- Task statement
Copy out each of the following entries verbatim, line for line, with nothing added or omitted.

- Exercise material
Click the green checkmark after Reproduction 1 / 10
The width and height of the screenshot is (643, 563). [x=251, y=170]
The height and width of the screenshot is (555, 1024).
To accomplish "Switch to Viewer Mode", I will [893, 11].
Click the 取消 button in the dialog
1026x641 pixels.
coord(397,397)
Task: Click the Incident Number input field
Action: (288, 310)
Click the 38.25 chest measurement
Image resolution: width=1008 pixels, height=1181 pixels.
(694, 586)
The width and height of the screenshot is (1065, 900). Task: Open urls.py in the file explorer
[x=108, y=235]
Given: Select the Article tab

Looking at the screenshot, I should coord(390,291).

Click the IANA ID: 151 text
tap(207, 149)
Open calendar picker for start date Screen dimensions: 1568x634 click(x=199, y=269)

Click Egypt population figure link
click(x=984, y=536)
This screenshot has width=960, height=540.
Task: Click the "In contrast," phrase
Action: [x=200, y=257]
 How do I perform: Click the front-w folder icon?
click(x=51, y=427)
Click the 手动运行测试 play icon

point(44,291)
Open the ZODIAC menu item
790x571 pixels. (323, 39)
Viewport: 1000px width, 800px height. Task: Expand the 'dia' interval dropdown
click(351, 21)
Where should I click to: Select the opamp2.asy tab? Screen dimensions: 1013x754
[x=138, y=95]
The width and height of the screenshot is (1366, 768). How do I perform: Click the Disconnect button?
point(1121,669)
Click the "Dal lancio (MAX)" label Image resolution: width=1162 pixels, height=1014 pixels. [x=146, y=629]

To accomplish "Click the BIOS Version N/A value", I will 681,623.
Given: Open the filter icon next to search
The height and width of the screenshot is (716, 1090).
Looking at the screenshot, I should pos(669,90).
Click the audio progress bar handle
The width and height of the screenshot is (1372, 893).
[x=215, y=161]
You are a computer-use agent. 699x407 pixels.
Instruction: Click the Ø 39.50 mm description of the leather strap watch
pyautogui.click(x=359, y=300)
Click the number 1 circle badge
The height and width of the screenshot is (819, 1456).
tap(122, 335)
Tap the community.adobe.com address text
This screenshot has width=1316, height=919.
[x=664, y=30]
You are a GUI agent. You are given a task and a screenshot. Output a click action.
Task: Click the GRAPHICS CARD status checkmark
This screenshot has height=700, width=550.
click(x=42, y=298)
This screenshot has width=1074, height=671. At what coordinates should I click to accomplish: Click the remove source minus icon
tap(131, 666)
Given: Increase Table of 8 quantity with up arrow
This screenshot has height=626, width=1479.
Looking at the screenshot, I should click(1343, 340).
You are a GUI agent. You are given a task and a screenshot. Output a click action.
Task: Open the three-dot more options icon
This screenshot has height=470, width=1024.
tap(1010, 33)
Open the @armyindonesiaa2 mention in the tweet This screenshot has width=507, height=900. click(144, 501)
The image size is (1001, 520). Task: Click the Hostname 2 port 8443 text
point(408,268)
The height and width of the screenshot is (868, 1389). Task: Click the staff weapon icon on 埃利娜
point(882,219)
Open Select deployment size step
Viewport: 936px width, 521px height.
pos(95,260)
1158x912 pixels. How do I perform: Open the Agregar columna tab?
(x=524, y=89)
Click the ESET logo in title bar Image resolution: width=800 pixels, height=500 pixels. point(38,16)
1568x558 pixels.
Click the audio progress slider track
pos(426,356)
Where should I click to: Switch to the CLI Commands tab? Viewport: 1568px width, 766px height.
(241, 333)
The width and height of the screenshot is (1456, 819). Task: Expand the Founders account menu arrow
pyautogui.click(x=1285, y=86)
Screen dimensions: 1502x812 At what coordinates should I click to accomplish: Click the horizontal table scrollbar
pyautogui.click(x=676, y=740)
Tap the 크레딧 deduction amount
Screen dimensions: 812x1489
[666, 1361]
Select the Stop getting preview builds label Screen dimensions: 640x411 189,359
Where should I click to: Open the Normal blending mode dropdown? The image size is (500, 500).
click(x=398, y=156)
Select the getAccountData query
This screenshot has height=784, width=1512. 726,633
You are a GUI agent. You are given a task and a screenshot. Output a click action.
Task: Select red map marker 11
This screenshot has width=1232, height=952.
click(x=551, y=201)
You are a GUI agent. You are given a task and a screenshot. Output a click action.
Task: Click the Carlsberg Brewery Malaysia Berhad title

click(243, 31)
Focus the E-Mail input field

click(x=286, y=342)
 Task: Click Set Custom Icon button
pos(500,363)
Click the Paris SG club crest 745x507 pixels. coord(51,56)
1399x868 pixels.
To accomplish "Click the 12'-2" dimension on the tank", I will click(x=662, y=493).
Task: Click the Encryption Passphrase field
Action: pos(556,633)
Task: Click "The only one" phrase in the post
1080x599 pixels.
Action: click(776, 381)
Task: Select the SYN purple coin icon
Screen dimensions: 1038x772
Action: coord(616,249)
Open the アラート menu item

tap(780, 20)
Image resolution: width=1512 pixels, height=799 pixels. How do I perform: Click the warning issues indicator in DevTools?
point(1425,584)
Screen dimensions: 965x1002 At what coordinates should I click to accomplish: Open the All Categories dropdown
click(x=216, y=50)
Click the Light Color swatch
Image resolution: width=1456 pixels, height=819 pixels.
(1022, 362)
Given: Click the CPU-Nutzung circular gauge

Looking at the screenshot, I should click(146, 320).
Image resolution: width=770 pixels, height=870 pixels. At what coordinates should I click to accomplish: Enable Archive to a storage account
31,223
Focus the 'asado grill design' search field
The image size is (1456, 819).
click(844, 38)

- Complete answer
Click the green checkmark after Reproduction 1 / 10
The width and height of the screenshot is (643, 563). [x=251, y=170]
The height and width of the screenshot is (555, 1024).
To accomplish "Switch to Viewer Mode", I will [893, 11].
Click the 取消 button in the dialog
1026x641 pixels.
coord(397,397)
Task: Click the Incident Number input field
Action: (288, 310)
Click the 38.25 chest measurement
Image resolution: width=1008 pixels, height=1181 pixels.
(694, 586)
The width and height of the screenshot is (1065, 900). Task: Open urls.py in the file explorer
[x=108, y=235]
Given: Select the Article tab

Looking at the screenshot, I should coord(390,291).

Click the IANA ID: 151 text
tap(207, 149)
Open calendar picker for start date Screen dimensions: 1568x634 click(x=199, y=269)

Click Egypt population figure link
click(x=984, y=536)
This screenshot has width=960, height=540.
Task: Click the "In contrast," phrase
Action: [x=200, y=257]
 How do I perform: Click the front-w folder icon?
click(x=51, y=427)
Click the 手动运行测试 play icon

point(44,291)
Open the ZODIAC menu item
790x571 pixels. (323, 39)
Viewport: 1000px width, 800px height. Task: Expand the 'dia' interval dropdown
click(351, 21)
Where should I click to: Select the opamp2.asy tab? Screen dimensions: 1013x754
[x=138, y=95]
The width and height of the screenshot is (1366, 768). How do I perform: Click the Disconnect button?
point(1121,669)
Click the "Dal lancio (MAX)" label Image resolution: width=1162 pixels, height=1014 pixels. [x=146, y=629]

To accomplish "Click the BIOS Version N/A value", I will 681,623.
Given: Open the filter icon next to search
The height and width of the screenshot is (716, 1090).
Looking at the screenshot, I should pos(669,90).
Click the audio progress bar handle
The width and height of the screenshot is (1372, 893).
[x=215, y=161]
You are a computer-use agent. 699x407 pixels.
Instruction: Click the Ø 39.50 mm description of the leather strap watch
pyautogui.click(x=359, y=300)
Click the number 1 circle badge
The height and width of the screenshot is (819, 1456).
tap(122, 335)
Tap the community.adobe.com address text
This screenshot has width=1316, height=919.
[x=664, y=30]
You are a GUI agent. You are given a task and a screenshot. Output a click action.
Task: Click the GRAPHICS CARD status checkmark
This screenshot has height=700, width=550.
click(x=42, y=298)
This screenshot has width=1074, height=671. At what coordinates should I click to accomplish: Click the remove source minus icon
tap(131, 666)
Given: Increase Table of 8 quantity with up arrow
This screenshot has height=626, width=1479.
Looking at the screenshot, I should click(1343, 340).
You are a GUI agent. You are given a task and a screenshot. Output a click action.
Task: Open the three-dot more options icon
This screenshot has height=470, width=1024.
tap(1010, 33)
Open the @armyindonesiaa2 mention in the tweet This screenshot has width=507, height=900. click(144, 501)
The image size is (1001, 520). Task: Click the Hostname 2 port 8443 text
point(408,268)
The height and width of the screenshot is (868, 1389). Task: Click the staff weapon icon on 埃利娜
point(882,219)
Open Select deployment size step
Viewport: 936px width, 521px height.
pos(95,260)
1158x912 pixels. How do I perform: Open the Agregar columna tab?
(x=524, y=89)
Click the ESET logo in title bar Image resolution: width=800 pixels, height=500 pixels. point(38,16)
1568x558 pixels.
Click the audio progress slider track
pos(426,356)
Where should I click to: Switch to the CLI Commands tab? Viewport: 1568px width, 766px height.
(241, 333)
The width and height of the screenshot is (1456, 819). Task: Expand the Founders account menu arrow
pyautogui.click(x=1285, y=86)
Screen dimensions: 1502x812 At what coordinates should I click to accomplish: Click the horizontal table scrollbar
pyautogui.click(x=676, y=740)
Tap the 크레딧 deduction amount
Screen dimensions: 812x1489
[666, 1361]
Select the Stop getting preview builds label Screen dimensions: 640x411 189,359
Where should I click to: Open the Normal blending mode dropdown? The image size is (500, 500).
click(x=398, y=156)
Select the getAccountData query
This screenshot has height=784, width=1512. 726,633
You are a GUI agent. You are given a task and a screenshot. Output a click action.
Task: Select red map marker 11
This screenshot has width=1232, height=952.
click(x=551, y=201)
You are a GUI agent. You are given a task and a screenshot. Output a click action.
Task: Click the Carlsberg Brewery Malaysia Berhad title

click(243, 31)
Focus the E-Mail input field

click(x=286, y=342)
 Task: Click Set Custom Icon button
pos(500,363)
Click the Paris SG club crest 745x507 pixels. coord(51,56)
1399x868 pixels.
To accomplish "Click the 12'-2" dimension on the tank", I will click(x=662, y=493).
Task: Click the Encryption Passphrase field
Action: pos(556,633)
Task: Click "The only one" phrase in the post
1080x599 pixels.
Action: click(776, 381)
Task: Select the SYN purple coin icon
Screen dimensions: 1038x772
Action: coord(616,249)
Open the アラート menu item

tap(780, 20)
Image resolution: width=1512 pixels, height=799 pixels. How do I perform: Click the warning issues indicator in DevTools?
point(1425,584)
Screen dimensions: 965x1002 At what coordinates should I click to accomplish: Open the All Categories dropdown
click(x=216, y=50)
Click the Light Color swatch
Image resolution: width=1456 pixels, height=819 pixels.
(1022, 362)
Given: Click the CPU-Nutzung circular gauge

Looking at the screenshot, I should click(146, 320).
Image resolution: width=770 pixels, height=870 pixels. At what coordinates should I click to accomplish: Enable Archive to a storage account
31,223
Focus the 'asado grill design' search field
The image size is (1456, 819).
click(844, 38)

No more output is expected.